Work to complete - Reproduce the passage of the methods section from "d,l-Homocysteine was used" to "Cerebrocortical Cultures." word for word.

Document section -

BEGIN

MATERIALS AND METHODS

Homocysteine and Derivatives.

d,l-Homocysteine was used here because the l-form was not commercially available. However, based upon previous data, it is likely that only the l-form is active at the glutamate binding site of the NMDA receptor; therefore, the effective concentration of d,l-homocysteine as an agonist may be half that reported here (8, 9). In the human condition hyperhomocysteinemia, the effective concentration is defined as the total level of homocysteine and its oxidation products (in particular the disulfide homocystine and related mixed disulfides) in the blood and is commonly referred to as total homocysteine or homocyst(e)ine (10).

Cerebrocortical Cultures.

Cortical cultures of mixed neurons and glia were derived from embryonic (fetal day 15 or 16) Sprague–Dawley rats as described (11). Briefly, following dissociation in 0.027% trypsin, cerebral cortical cells were plated at a density of 4.5 × 105 per 35-mm dish containing poly-l-lysine-coated glass coverslips in DMEM with Ham’s F-12, and heat-inactivated iron-supplemented calf serum (HyClone) at a ratio of 8:1:1. After 15 days in culture (when the astrocyte layer had become confluent), the cultures were treated with cytosine arabinoside for 72 hr. The culture medium was replenished three times weekly. Cultures were incubated at 36°C in a 5% CO2/95% air humidified atmosphere. The cultures were used for experiments at room temperature (21–24°C) 3–4 weeks after plating. Neurons could be reliably identified by morphological criteria under phase-contrast optics, as later confirmed by patch-clamp recording. To permit physiology experiments (calcium imaging or patch-clamping) under normal room air conditions, the culture medium was exchanged for a solution based on Hanks’ balanced salts before a recording session. The Hanks’ saline consisted of 137.6 mM NaCl, 1 mM NaHCO3, 0.34 mM Na2HPO4, 5.36 mM KCl, 0.44 mM KH2PO4, 1.25–2.5 mM CaCl2, 5 mM Hepes, and 22.2 mM dextrose, adjusted to pH 7.2 with 0.3 M NaOH.

END

Dataset records -
BEGIN

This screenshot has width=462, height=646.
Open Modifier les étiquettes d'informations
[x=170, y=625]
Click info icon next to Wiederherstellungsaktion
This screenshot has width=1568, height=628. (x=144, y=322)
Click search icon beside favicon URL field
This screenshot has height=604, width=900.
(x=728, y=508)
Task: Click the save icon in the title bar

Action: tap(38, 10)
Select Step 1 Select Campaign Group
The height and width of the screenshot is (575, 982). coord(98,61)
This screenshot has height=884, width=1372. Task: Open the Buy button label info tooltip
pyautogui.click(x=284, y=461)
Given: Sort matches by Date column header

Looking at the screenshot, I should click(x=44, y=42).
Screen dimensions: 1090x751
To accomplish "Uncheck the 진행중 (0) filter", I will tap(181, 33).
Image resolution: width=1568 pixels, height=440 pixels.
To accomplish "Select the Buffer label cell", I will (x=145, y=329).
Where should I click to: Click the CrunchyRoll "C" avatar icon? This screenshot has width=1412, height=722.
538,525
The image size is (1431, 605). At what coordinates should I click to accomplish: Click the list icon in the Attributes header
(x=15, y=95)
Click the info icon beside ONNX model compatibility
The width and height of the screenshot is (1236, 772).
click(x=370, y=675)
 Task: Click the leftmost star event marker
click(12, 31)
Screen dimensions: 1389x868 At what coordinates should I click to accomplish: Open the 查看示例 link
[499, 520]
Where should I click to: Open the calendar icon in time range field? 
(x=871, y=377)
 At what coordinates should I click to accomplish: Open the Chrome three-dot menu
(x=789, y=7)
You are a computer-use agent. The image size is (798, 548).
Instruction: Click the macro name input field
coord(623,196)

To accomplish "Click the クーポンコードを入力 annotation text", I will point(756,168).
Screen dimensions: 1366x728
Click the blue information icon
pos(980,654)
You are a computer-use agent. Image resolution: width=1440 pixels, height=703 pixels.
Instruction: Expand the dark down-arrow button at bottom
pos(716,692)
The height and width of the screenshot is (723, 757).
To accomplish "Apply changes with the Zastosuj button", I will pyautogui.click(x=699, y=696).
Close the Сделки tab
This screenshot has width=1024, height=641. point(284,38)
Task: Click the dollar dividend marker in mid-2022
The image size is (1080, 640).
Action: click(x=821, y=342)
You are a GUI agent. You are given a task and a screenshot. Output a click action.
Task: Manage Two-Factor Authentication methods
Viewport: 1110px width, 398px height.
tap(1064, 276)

END

Completed exercise -
d,l-Homocysteine was used here because the l-form was not commercially available. However, based upon previous data, it is likely that only the l-form is active at the glutamate binding site of the NMDA receptor; therefore, the effective concentration of d,l-homocysteine as an agonist may be half that reported here (8, 9). In the human condition hyperhomocysteinemia, the effective concentration is defined as the total level of homocysteine and its oxidation products (in particular the disulfide homocystine and related mixed disulfides) in the blood and is commonly referred to as total homocysteine or homocyst(e)ine (10).

Cerebrocortical Cultures.